Could the 2016 election ring the death knell of two-party politics in Colorado?

A new Gazette poll of 600 likely voters in El Paso County reveals overwhelming support for a proposal on the November ballot to bring a presidential primary election back to Colorado — and to allow the state’s largest voting bloc, the unaffiliated, to participate for the first time.

If it and a companion measure pass statewide, which the El Paso County numbers suggest is likely, it will have devastating consequences for both major political parties in the state, says a former state party chair and veteran of the Colorado political scene.

Ryan Call, who led the Colorado Republican Party from 2011 to 2015, predicted that if the measures become law, 50 percent or more of the state’s voters will be registering as unaffiliated within six to eight years of the policies taking effect. Unaffiliated voters already account for more than a third of Colorado’s registered voters, outnumbering both Republicans and Democrats.

Call said the state was launched on that trajectory by some political missteps years ago, but Propositions 107 and 108 now facing voters could deal a knockout blow to the major parties.

“The trend has occurred in great measure because the state legislature back in 2002 eliminated presidential primaries,” he said. He said he had supported restoring the presidential primary, but one that allowed only party members to cast ballots. That would have addressed the desire of rank-and-file Republicans and Democrats alike to have a direct voice in the state’s presidential picks.

WHAT IS ASKED:
[1] According to the Colorado election article, during which years did Ryan Call lead the Colorado Republican Party?
[2] Write out the stretch of the Colorado election article from "A new Gazette" through "the first time.", word for word.
[3] Which calendar years does the Colorado election article mention?

DATA SHOWN:

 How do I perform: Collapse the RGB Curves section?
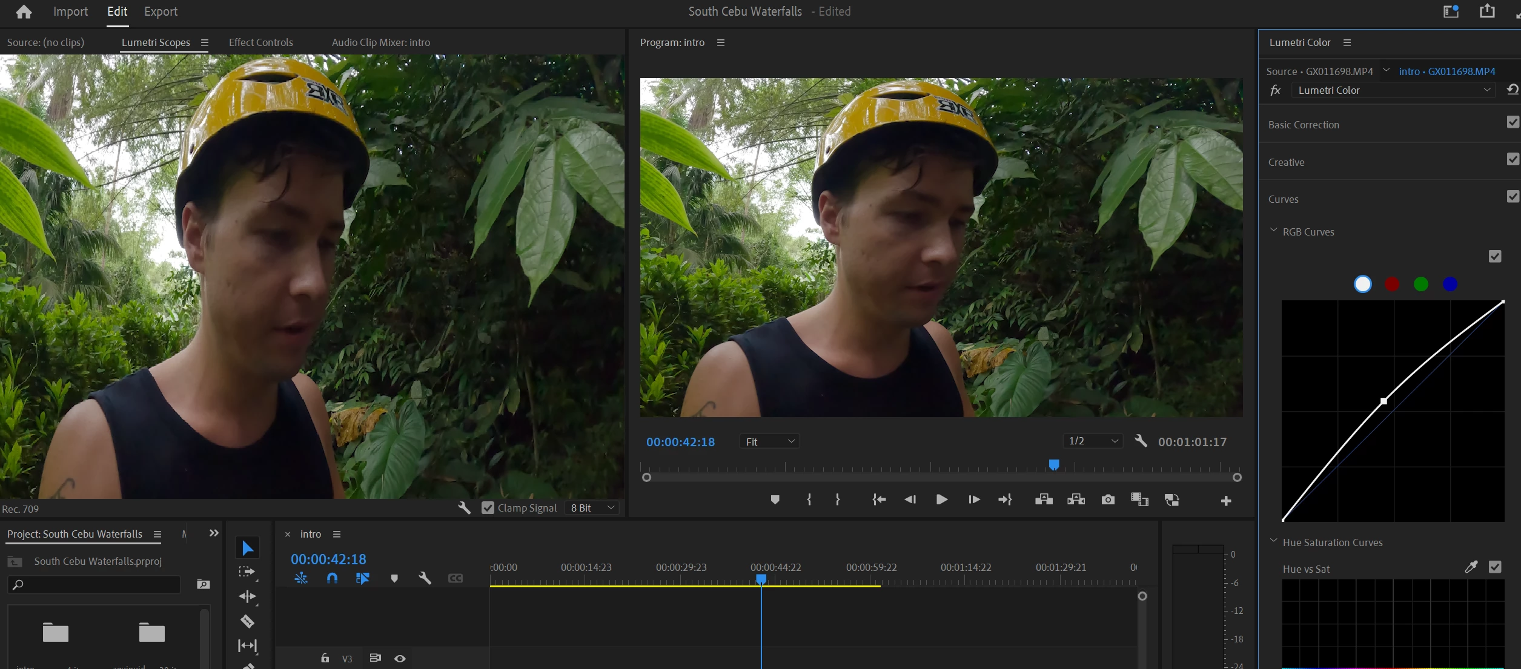click(1273, 231)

PROBLEM SOLUTIONS:
[1] From 2011 to 2015.

[2]
A new Gazette poll of 600 likely voters in El Paso County reveals overwhelming support for a proposal on the November ballot to bring a presidential primary election back to Colorado — and to allow the state’s largest voting bloc, the unaffiliated, to participate for the first time.

[3] 2016, 2011, 2015, 2002